Текст:
Решение об отдыхе осталось благим пожеланием. Летом по поручению Ленина Феликс дважды выезжал в Серпухов, в полевой штаб Красной армии, который возглавлял Михаил Дмитриевич Бонч-Бруевич. Они познакомились полтора года назад во время обороны Петрограда от немецких войск. С тех пор и виделись, и разговаривали неоднократно. Между ними сложились хорошие деловые отношения. Не проникнуться его авторитетом, не оценить его знания и интеллигентность было невозможно. А тут ему пришлось приехать с не очень уютной миссией инспектора.
Несмотря на громадный опыт Бонч-Бруевича и несомненную искренность в отношении советской власти, а может быть, именно благодаря этому, некоторые более молодые, но амбициозные штабисты возводили на него всякую напраслину, вплоть до обвинений в контрреволюции. Тщательно рассмотрев все жалобы, Дзержинский убедился, что они абсолютно безосновательны. Но само это глубокое знакомство с деятельностью генерала позволило понять важность и неотложность поднимаемых им вопросов тактического и стратегического характера.

Записи о поиске слов и элементов
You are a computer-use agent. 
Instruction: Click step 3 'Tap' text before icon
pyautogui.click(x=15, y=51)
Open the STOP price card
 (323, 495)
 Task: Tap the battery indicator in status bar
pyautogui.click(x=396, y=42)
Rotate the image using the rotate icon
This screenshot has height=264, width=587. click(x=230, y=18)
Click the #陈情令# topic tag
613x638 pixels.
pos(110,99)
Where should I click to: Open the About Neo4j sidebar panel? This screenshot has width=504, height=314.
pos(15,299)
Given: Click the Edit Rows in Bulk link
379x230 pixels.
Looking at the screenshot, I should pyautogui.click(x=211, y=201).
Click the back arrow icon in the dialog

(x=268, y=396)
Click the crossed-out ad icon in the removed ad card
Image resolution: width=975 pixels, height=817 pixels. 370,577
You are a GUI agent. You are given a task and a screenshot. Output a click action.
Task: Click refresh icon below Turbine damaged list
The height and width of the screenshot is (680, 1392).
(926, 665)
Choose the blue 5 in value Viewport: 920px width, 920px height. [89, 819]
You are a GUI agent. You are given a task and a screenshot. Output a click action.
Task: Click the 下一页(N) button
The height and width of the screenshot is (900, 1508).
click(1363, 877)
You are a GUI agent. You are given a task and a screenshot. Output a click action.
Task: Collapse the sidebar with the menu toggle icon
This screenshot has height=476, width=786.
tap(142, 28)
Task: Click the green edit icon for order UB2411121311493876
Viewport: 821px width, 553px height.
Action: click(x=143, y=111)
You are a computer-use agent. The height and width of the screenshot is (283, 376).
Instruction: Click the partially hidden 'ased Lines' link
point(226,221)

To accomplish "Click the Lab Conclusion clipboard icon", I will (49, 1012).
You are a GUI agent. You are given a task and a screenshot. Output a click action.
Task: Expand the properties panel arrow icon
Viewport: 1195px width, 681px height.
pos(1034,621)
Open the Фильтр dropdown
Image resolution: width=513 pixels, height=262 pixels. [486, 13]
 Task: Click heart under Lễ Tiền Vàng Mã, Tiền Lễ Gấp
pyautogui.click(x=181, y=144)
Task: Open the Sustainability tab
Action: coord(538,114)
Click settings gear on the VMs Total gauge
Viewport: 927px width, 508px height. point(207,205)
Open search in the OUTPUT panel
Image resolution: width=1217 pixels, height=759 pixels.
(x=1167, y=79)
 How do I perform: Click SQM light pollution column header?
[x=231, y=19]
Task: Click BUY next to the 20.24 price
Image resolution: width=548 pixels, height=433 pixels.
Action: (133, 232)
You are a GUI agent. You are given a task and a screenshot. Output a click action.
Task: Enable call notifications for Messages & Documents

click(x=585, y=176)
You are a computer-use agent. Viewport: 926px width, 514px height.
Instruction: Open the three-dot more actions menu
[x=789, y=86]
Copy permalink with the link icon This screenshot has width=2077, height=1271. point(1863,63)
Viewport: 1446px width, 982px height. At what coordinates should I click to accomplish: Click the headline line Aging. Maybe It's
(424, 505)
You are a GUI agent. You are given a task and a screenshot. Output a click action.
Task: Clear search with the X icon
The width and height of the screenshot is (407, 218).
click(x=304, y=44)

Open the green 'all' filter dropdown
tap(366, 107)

Задание 1:
Выпишите из текста о Бонч-Бруевиче всё, что перечислено в предложении «Не проникнуться его авторитетом, не оценить его знания и интеллигентность было невозможно».
Задание 2:
Пожалуйста, продолжите текст о Бонч-Бруевиче, начав сразу после его последнего предложения.

Ответ 1:
авторитет, знания, интеллигентность

Ответ 2:
Феликс поспешил письменно сообщить о них Ильичу:
«М. Д. Бонч-Бруевич просил обратить Ваше внимание на Южный фронт. Он его беспокоит в самой сильной степени. Предлагает послать на место Гиттиса Вл. Ник. Егорьева (инспектор пехоты сейчас). Троцкий знает его. Необходимо принять меры по обеспечению тыла южных армий. Дезертиры там сорганизовались и, очевидно, действуют в связи с Деникиным. Каждый день промедления может иметь роковое значение. Относительно чистки и сокращения Полевого штаба мы уже сговорились. С 1200 человек доведет до 300. В связи с сокращением стоит вопрос о передислокации штаба из Серпухова в Москву.
М. Д. Бонч-Бруевич произвел на меня хорошее впечатление человека делового, без камня за пазухой».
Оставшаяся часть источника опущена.